Sorry, did I say this wouldn't get technical? You also need to know about HTTP requests. You simply must. HTTP is what the internet is built on. It's how you view webpages and look at good dogs all day. Whenever you go to a website, your browser asks that website for the page's code (that's called an HTTP request), and the web server has a record of all of the requests. That record can look something like this:

Access log

It's also important to note that everything else that a website pulls in goes through the same process. When you think of everything else that might be pulled in as part of a website, think: images, videos, code to make the page fancy and good-looking, code for analytics, etc. These are called "resources" in the biz. So up there, you might see requests for images (there's a line for GET /apache_pb.gif).

One of the cool parts of the internet is that people are able to kind of borrow other people's images. When they do that, a request is sent out to the site that "owns" the image ("hosts" would be the technical word). When you load a page where a picture is being pulled in like that, what you don't see is that the "owner" of the picture gets a tiny bit of information about you. For instance, if you're on carhartt.com, and we're loading an image from Scene7, then Scene7 will know exactly where that image is going. Or if I'm clicking on a page from Google, the site will know that, too. It's called the "Referer" [sic]. Along with that information, there are also some cookies that are being passed back and forth.

Here's what Chrome is sending to a website after I google "What are my http headers" and click on one of the links:

HTTP headers

The referer is telling that website that I came from Google. The User-Agent is also interesting. You can check it out yourself here. Note that these headers are easily spoofed, so it's not necessarily the best way of collecting information.

Bringing it all together

Probably not super exciting so far, but this is where everything finally starts to tie together. Cookies and HTTP are important to know about because most websites load things from all over, which is why privacy has become such a big concern. Remember that sample of cookies I showed above? Carhartt.com is loading things from all of those sites and more. And when you load a resource, any cookies for that site are sent along with the rest of the information.

Let’s see how that applies to Facebook and Google. Not that they are the only examples - adtech is an area with a whole lot of different businesses involved. But they are two that everyone knows, and that probably have the most complex operations.

Facebook

Let's say 69% of Americans have a Facebook account. Let's say you logged into Facebook last night and were cruising your news feed. Imagine that "like" buttons are still popular (they don't need "like" buttons to get this info anymore). And also imagine that Carhartt has a "like" button on our product pages.

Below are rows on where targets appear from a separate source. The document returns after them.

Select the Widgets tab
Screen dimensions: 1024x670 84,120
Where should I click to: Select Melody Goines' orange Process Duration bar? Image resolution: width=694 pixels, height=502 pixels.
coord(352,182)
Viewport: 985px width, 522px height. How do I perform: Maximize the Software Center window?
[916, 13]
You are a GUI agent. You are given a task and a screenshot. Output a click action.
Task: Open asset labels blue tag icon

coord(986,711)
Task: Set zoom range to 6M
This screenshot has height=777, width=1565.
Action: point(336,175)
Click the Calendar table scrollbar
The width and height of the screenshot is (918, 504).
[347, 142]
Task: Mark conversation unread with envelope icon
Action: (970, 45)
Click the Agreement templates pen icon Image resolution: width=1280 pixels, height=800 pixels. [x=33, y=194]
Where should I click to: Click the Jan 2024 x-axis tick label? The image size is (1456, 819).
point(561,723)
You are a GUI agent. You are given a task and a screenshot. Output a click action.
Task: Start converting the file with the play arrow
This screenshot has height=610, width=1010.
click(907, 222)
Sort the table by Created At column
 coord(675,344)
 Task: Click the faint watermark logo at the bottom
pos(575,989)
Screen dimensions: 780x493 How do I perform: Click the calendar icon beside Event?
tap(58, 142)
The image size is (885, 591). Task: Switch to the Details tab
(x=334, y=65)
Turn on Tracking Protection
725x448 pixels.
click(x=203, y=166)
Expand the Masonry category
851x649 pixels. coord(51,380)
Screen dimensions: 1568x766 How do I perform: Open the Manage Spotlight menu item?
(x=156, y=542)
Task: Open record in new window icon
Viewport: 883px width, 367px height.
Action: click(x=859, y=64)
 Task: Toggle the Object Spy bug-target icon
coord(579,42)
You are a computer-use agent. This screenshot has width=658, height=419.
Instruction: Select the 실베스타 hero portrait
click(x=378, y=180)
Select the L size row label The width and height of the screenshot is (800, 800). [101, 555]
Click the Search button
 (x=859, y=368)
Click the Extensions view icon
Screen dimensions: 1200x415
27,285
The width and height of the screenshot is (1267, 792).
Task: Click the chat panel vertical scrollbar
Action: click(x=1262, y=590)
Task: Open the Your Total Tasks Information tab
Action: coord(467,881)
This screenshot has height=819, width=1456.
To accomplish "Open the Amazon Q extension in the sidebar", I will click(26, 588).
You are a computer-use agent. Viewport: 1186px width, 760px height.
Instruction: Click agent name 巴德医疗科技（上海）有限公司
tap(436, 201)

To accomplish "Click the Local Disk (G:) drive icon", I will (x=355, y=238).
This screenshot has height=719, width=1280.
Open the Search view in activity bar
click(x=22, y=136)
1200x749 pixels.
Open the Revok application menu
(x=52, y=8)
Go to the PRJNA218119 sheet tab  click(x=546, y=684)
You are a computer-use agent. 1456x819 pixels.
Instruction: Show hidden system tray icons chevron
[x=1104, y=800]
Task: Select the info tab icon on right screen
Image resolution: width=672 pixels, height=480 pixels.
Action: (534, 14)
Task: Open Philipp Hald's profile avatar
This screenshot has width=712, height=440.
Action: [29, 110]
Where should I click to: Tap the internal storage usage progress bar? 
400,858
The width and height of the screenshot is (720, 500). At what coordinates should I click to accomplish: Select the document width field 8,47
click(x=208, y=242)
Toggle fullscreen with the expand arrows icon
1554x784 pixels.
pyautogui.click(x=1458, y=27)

That "like" button is really just a snippet of code that Facebook tells the website people to copy-paste into the page source. In that code, there is an image that's loaded from facebook.com. Say you're looking at our classic Chore Coat, and that there is a "like" button underneath. Just by going to that page, Facebook knows that you're considering purchasing that chore coat. And they know that it might be ill-fitting what with your philosophy and computer science degree and that she never did love you after all...just for example...

How do they know all that? Well - remember cookies? You've been to Facebook.com, so there is a cookie set for that site. The cookie is essentially the key to your profile - it’s how you can close your tab and then come back to it later without having to sign in again. Facebook.com has a lot of your personal information - like a list of your fav post rock bands from 2005. You are loading their image, so you are sending them the referer (the Carhartt Chore coat page) and your profile (via the cookie). Now Facebook has a network of sites that you've visited and products that you've viewed and can tie that right to your identity.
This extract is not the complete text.